PROVIDED PASSAGE:
Pleidae, the pygmy backswimmers, is a family of aquatic insects in the order Hemiptera (infraorder Nepomorpha, or "true water bugs"). There are 52 species in four genera, distributed across most of the world, except the polar regions and remote oceanic islands.

Pleidae belong to the Tripartita which contains the more advanced lineages of true water bugs, and are closely related to the true backswimmers (Notonectidae), but closer still to the Helotrephidae, another family of tiny Nepomorpha, which usually swim upside-down and, like the Pleidae, have a sensory organ in the center of the clypeus. Either the pygmy backswimmers are united with the Helotrephidae in the superfamily Pleoidea, or these two and the true backswimmers are placed in a single superfamily Notonectoidea.

==Distribution==
In Europe there is a single species, Plea minutissima, widely found in that continent. Plea species occur in the Old World, while Neoplea is found in the Americas. Paraplea can be found in all warmer parts of Earth, including Australia, where four species occur. Given their inability to fly well - if they can fly at all - it is not surprising that the Pleidae do not have as many endemic island taxa as some other Heteroptera (true bugs). Only five species are known from the entire Malesian archipelago for example. Neoplea apopkana has been introduced to the Hawaiian Islands in Polynesia. One species, originally native to South Asia and Southeast Asia, was found in aquaria in New Zealand. In 2006, Paraplea puella was found to be introduced to Guam in Micronesia. Like in the preceding case, this originally American species was probably accidentally introduced with aquarium plants.

==Description==
These tiny Hemiptera are only 2–3 mm long and usually of a light brownish color overall. Their body is oval, plump, with a concave back. Their compound eyes are large and the ocelli vestigial, like in other Nepomorpha. Also characteristic for the infraorder are the short and weak antennae which are usually carried tucked to the head. In the case of the Pleidae the antennae are shorter than the head is long and only consist of three segments.

WHAT YOU HAVE TO DO: Can you turn the paragraph of the Pleidae passage that begins "These tiny Hemiptera" into a short bulleted list that keeps its main facts?

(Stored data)
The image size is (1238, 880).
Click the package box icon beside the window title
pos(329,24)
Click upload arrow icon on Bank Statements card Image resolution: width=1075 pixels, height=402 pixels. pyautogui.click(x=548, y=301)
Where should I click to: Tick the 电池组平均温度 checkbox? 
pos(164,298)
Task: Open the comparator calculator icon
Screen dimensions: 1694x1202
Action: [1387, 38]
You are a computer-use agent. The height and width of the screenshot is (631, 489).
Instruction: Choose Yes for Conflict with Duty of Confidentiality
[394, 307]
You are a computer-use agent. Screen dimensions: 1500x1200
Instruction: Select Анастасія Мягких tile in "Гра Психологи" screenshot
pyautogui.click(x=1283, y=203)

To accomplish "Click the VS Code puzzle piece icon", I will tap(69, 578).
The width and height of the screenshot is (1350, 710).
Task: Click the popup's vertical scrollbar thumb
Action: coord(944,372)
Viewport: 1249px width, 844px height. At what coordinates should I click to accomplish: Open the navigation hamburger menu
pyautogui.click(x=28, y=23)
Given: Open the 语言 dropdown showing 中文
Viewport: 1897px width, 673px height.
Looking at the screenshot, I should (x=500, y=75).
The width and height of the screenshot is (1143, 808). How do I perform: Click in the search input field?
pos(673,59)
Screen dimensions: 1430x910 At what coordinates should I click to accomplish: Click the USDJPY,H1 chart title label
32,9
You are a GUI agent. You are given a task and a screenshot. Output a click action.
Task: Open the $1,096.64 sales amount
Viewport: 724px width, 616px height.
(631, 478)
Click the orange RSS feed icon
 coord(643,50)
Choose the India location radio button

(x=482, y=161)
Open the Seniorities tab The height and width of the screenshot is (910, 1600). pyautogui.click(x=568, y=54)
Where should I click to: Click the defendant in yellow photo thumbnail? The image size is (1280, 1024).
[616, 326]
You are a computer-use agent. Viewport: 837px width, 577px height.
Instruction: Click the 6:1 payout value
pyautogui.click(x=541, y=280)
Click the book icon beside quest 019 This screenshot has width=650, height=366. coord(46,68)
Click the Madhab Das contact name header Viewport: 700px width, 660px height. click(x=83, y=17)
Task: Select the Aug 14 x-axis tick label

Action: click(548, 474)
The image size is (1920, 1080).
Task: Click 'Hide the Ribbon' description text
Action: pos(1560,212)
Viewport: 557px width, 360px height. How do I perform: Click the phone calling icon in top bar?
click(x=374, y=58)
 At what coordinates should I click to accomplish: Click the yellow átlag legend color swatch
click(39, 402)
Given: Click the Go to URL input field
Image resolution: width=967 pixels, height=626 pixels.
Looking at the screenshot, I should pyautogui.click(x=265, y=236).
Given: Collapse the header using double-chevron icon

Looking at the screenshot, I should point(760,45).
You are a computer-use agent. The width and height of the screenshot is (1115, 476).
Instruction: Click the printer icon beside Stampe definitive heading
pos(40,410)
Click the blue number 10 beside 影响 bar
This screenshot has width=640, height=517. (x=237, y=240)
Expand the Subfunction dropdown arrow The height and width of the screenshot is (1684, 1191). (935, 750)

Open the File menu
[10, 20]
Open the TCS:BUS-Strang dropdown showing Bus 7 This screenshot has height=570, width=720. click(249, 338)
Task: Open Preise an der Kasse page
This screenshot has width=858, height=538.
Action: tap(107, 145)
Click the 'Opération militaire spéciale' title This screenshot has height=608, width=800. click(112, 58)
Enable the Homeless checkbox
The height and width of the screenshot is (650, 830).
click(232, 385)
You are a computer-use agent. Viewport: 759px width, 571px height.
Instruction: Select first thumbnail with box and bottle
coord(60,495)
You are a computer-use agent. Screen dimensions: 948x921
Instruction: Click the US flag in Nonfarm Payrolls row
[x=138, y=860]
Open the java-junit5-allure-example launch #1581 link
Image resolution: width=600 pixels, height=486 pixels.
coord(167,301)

ANSWER:
- Length only 2–3 mm, usually light brownish overall
- Body oval and plump, with a concave back
- Large compound eyes and vestigial ocelli, as in other Nepomorpha
- Short, weak antennae, usually carried tucked to the head, which are also characteristic of the infraorder
- In Pleidae, antennae shorter than the head is long, with only three segments